Com isso, deverão ser reconduzidos, assim que o Peixe for intimado, o ex-presidente Odílio Rodrigues e demais membros do comitê gestor.

Fundamentou-se para a concessão do benefício que a pauta da reunião do Conselho Deliberativo previa votação do parecer da Sindicância e suspensão de um ano, não eliminação dos quadros associativos.

A decisão não impede que, em nova reunião do Conselho, específica para expulsão, os dirigentes possam ser punidos.

CONFIRA ABAIXO A ÍNTEGRA DA SENTENÇA:

Processo 1011153-20.2016.8.26.0562 – Procedimento Comum – Exclusão de associado – J.P.F. – – Thiers Fleming Câmara Júnior – – Ronald Luiz Monteiro – – Julio Cesar de Lima Peralta – – José de Menezes Berenguer Neto – – Odílio Rodrigues Filho – – Francisco José Taddei Cembranelli – – Alexandre Jean Daoun – – Luiz Fernando Vendraminin Fleury – – Luiz Claudio de Aquino Barroso Pereira – Vistos.

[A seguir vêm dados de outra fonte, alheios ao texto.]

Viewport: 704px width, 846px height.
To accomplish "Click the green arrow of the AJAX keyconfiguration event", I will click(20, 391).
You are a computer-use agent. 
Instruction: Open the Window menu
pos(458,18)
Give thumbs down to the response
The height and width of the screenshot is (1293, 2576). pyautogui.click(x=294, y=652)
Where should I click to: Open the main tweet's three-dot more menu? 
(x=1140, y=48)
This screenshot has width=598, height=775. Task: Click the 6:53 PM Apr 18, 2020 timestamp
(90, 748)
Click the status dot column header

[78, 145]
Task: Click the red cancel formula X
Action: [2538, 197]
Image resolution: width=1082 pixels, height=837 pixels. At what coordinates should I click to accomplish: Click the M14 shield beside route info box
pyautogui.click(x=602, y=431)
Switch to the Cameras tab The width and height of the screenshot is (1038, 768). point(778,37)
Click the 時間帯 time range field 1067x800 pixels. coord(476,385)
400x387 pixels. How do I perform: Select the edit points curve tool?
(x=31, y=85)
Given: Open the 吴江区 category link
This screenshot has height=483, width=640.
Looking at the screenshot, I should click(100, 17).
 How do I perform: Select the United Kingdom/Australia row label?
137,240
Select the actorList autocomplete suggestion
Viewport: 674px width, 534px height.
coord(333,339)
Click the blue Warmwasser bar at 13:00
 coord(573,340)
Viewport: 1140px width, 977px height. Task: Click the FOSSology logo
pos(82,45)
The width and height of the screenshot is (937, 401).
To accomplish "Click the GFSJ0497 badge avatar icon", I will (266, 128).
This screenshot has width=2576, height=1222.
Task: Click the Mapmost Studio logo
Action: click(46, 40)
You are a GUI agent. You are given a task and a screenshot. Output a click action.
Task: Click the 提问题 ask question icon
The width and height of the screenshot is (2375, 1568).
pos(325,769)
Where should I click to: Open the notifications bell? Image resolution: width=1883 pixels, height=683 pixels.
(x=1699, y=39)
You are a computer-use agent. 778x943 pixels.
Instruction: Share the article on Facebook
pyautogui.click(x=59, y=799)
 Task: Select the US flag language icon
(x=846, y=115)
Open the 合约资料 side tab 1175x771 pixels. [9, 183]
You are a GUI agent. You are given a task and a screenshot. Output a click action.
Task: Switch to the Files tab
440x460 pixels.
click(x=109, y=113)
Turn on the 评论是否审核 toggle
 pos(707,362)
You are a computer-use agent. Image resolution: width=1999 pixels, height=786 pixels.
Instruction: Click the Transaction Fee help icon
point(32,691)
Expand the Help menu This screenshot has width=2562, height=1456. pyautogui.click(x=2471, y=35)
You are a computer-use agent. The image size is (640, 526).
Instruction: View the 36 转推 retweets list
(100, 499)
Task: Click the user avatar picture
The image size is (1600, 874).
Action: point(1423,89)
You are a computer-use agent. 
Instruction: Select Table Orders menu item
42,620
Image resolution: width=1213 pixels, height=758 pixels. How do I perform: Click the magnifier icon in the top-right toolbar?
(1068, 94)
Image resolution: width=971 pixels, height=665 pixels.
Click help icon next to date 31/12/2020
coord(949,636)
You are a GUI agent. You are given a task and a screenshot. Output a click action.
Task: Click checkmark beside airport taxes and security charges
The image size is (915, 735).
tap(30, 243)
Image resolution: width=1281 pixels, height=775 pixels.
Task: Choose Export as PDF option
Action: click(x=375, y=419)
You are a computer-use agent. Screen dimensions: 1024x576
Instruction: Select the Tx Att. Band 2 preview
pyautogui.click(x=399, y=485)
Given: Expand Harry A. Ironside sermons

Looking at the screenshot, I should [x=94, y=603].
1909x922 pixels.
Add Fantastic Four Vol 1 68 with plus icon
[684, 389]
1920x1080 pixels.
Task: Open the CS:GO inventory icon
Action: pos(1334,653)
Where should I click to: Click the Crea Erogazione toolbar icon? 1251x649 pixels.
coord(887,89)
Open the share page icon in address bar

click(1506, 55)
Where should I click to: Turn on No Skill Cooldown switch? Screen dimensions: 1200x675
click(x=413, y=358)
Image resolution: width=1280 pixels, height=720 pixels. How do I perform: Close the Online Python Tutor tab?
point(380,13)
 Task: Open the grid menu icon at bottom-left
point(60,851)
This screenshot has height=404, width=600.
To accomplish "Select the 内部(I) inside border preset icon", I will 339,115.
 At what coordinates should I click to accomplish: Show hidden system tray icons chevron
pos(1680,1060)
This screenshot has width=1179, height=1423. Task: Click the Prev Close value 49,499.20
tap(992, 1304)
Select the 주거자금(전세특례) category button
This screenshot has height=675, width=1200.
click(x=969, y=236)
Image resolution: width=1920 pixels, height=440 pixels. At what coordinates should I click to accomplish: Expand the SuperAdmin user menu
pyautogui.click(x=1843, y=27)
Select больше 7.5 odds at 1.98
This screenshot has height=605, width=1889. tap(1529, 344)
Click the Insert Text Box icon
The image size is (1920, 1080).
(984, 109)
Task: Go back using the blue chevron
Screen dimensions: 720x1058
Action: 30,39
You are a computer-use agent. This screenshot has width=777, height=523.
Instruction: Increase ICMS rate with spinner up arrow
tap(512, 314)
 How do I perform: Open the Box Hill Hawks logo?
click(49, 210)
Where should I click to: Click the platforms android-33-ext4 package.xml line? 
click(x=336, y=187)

DEFIRO o processamento sob sigilo, porque o requerimento está calcado em documentos que dizem respeito a remuneração de atletas que não são partes na lide, cuja divulgação acaba por expor informações protegidas pelo sigilo constitucional.

Destarte, vislumbrando a hipótese grafada no artigo 189, incisos I e III, caput, do novo Código de Processo Civil, o feito tramitará sob segredo de justiça. Anote-se.Trata-se de requerimento de tutela antecipada em caráter antecedente. Os requerentes alegam que integraram o Comitê Gestor do Santos Futebol Clube em 2013 e 2014, tendo figurado em comissão de sindicância que visava a apurar irregularidades cometidas durante a gestão referida.

Aduzem que o processo administrativo está eivado de nulidade, especialmente no que toca à imposição de penalidade de expulsão da agremiação, providência que almejam seja sustada.Pois bem.A intervenção do Poder Judiciário em questões “interna corporis” é absolutamente excepcional e cinge-se ao controle de legalidade, isto é, verificação da observância do processo administrativo ao que dispõe o estatuto respectivo; e se a interpretação a ele dada é consonante com o ordenamento jurídico vigente, afinal, associações são figuras previstas em lei e a finalidade ilícita é vedada, não se concebendo admitir que atos praticados no âmbito associativo violem disposição legal.

A antecipação dos efeitos da tutela, por inverter a regra constitucional do contraditório, também é absolutamente excepcional, adstrita a concessão às possibilidades expressamente previstas em lei, quando a situação fática não recomendar correr o risco da demora.No caso, os requerentes querem que o Juízo, liminarmente, desfaça efeitos de decisão “interna corporis”, o que, apesar de parecer extrema, revela-se cabível ao caso concreto.Aparentemente os requerentes não sofreram com violação ao princípio do contraditório, haja vista que apresentaram longa defesa e manifestaram-se em mais de uma fase da sindicância de rejeição de contas, como se vê às p. 276/390 e 392/396.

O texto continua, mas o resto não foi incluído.